Comparative literature
In contrast to our analysis of mortality rates, Binder et al. (2014) [
4] performed a study on the extent of bias in estimating the hazards of risk factors. As they did not evaluate bias on estimation of mortality, the study is less comparable to our evaluation. Binder et al. evaluated four scenarios with different transition rates in the IDM (mortality rates and incidence rate) and three risk factors with varying impact on these transitions and our study did not investigate risk factors. A second difference to our study was that Binder et al. (2014) assumed mortality and incidence rates to be constant over time. The authors found no impact of misclassification of disease status (and therefore no bias caused by misclassification) on the estimation of hazards for risk factors when mortality rates for diseased and non-diseased individuals were the same and constant over time. These results cannot be compared to our results as we neither had constant nor identical mortality rates for healthy and diseased individuals. In settings with differing mortality rates, the authors found that bias was growing for higher fractions of missing disease information. Bias in estimation of hazards for risk factors was dependent on the constellation of mortality and incidence rates; for higher mortality of healthy individuals the effect of a risk factor is overestimated while it was underestimated for high incidence rates. In our analyses we saw a comparable tendency in the estimation of mortality rates as MRR was underestimated in the high incidence setting with MicDaD. An important limitation of the study from Binder et al. (2014) was that they had constant hazards only (transition rates in the IDM); although, mortality is known to be age-dependent.
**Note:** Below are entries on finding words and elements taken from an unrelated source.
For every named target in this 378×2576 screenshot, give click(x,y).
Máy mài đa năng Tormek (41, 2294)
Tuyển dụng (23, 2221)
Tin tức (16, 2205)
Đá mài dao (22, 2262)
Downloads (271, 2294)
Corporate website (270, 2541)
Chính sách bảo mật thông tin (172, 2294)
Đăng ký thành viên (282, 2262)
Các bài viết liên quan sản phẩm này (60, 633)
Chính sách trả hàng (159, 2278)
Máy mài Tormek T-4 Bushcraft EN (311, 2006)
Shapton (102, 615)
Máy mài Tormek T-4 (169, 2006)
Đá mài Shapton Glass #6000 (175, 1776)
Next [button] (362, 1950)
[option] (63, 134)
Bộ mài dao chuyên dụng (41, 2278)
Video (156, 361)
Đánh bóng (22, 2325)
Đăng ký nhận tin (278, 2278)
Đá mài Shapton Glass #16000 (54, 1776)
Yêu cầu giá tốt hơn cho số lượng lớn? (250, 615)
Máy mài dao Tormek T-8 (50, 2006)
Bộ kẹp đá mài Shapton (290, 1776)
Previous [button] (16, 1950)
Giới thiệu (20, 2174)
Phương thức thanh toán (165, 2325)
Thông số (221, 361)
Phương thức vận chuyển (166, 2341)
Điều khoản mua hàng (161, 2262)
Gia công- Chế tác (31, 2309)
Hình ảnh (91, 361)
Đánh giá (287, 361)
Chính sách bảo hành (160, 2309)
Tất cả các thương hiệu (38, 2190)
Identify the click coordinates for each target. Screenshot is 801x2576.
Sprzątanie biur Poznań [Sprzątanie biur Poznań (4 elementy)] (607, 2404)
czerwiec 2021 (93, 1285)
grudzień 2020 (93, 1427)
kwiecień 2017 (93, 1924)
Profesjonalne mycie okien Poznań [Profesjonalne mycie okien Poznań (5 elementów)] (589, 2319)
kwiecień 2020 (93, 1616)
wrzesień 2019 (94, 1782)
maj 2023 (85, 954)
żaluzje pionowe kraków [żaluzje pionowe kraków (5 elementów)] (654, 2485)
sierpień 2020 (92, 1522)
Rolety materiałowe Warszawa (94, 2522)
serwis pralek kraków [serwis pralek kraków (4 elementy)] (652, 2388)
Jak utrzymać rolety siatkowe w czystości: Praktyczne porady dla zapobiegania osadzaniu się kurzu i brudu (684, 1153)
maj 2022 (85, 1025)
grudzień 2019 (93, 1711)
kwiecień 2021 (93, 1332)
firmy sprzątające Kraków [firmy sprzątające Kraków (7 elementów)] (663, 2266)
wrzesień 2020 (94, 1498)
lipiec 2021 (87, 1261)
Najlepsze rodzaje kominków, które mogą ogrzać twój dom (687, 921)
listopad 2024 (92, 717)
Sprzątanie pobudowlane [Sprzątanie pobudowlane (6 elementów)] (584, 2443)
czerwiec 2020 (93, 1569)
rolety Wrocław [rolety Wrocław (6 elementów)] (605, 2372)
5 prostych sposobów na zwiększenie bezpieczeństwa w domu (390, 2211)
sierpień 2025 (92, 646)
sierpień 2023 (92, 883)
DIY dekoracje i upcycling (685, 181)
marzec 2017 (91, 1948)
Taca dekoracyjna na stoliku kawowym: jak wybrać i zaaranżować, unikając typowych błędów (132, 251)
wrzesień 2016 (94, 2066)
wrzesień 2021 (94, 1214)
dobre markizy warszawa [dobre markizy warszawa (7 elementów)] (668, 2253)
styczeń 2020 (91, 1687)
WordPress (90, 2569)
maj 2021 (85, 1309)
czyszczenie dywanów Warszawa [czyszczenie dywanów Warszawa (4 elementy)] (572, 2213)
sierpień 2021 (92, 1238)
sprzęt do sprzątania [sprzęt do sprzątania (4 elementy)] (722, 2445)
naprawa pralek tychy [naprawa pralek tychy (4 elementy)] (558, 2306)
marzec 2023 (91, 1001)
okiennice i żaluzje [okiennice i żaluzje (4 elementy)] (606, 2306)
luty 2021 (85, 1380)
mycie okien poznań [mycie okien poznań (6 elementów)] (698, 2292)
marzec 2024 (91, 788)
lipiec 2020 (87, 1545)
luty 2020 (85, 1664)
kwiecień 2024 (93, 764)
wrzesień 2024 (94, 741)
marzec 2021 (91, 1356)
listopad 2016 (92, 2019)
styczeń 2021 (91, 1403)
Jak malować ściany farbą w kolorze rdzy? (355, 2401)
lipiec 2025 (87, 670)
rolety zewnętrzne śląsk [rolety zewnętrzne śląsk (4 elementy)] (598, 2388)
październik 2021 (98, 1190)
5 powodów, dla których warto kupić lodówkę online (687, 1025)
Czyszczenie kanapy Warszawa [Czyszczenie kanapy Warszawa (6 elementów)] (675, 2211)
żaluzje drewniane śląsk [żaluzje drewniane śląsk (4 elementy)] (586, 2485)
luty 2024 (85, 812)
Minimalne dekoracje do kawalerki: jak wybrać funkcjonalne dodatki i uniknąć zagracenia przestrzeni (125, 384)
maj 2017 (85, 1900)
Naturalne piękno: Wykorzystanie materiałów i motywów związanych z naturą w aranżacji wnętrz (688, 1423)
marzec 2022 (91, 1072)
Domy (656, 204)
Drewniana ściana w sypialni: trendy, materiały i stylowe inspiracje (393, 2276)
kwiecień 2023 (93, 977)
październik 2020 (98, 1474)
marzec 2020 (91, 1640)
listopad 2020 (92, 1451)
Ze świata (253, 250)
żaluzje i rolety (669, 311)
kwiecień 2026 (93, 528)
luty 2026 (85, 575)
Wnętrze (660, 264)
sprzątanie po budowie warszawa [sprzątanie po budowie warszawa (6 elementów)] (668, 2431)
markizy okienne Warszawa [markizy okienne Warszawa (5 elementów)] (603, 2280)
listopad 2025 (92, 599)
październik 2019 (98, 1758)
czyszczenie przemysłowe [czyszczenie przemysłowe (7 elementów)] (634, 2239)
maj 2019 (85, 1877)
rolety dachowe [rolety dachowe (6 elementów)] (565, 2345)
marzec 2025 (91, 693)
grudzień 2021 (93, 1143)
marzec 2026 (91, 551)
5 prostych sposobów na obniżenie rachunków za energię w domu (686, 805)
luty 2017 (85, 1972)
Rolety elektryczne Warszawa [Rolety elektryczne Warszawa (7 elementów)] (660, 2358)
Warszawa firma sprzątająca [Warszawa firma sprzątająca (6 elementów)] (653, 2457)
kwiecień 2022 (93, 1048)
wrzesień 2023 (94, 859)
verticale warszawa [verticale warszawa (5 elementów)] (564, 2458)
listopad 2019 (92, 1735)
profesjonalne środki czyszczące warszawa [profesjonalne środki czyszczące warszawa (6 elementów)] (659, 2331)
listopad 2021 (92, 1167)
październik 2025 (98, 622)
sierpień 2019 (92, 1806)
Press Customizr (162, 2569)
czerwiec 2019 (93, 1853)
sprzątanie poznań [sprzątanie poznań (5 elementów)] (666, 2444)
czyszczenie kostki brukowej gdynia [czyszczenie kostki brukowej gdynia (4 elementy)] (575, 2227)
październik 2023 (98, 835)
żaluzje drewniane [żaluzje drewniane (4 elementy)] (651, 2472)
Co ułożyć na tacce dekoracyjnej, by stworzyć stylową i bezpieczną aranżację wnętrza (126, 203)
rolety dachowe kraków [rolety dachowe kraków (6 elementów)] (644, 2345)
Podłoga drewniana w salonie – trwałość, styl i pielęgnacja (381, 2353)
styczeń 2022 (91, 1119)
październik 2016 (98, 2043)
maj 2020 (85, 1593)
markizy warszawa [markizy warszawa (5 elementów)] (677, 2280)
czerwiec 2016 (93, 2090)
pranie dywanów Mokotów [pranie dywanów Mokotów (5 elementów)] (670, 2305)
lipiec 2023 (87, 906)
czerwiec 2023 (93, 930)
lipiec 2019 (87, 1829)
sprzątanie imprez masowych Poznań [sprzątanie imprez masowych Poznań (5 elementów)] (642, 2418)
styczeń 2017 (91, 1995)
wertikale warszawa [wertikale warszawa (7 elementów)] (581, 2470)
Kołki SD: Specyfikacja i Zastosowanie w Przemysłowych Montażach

Another study by Binder et al. [
4] investigated how unknown disease status leads to over- and underestimation of effect size estimates for risk factors. Moreover, they revealed that nearly half of all prospective cohort studies are at risk of this bias, especially when data analysis is performed using standard methods instead of methods they describe in their publication [
13].
Another concept of bias in observational studies is the immortal time bias (ITB) that is possible in epidemiological studies when a treated (exposed) and a non-treated (non-exposed) group are compared. Individuals in the treated group are immortal before study participation [
14]. ITB overestimates treatment effect on death whereas MicDaD underestimates mortality caused by the chronic condition of interest without consideration of any treatment.
So the difference between MicDaD and ITB is that MicDaD is caused by diseased individuals that are falsely treated as healthy when having the outcome ‘death’, whereas ITB concentrates on diseased individuals with known diagnosis that are unable to die. Additionally, death is impossible for an individual with ITB but with MicDaD individuals die without diagnosis. Therefore, results of studies analysing ITB are less comparable to our study.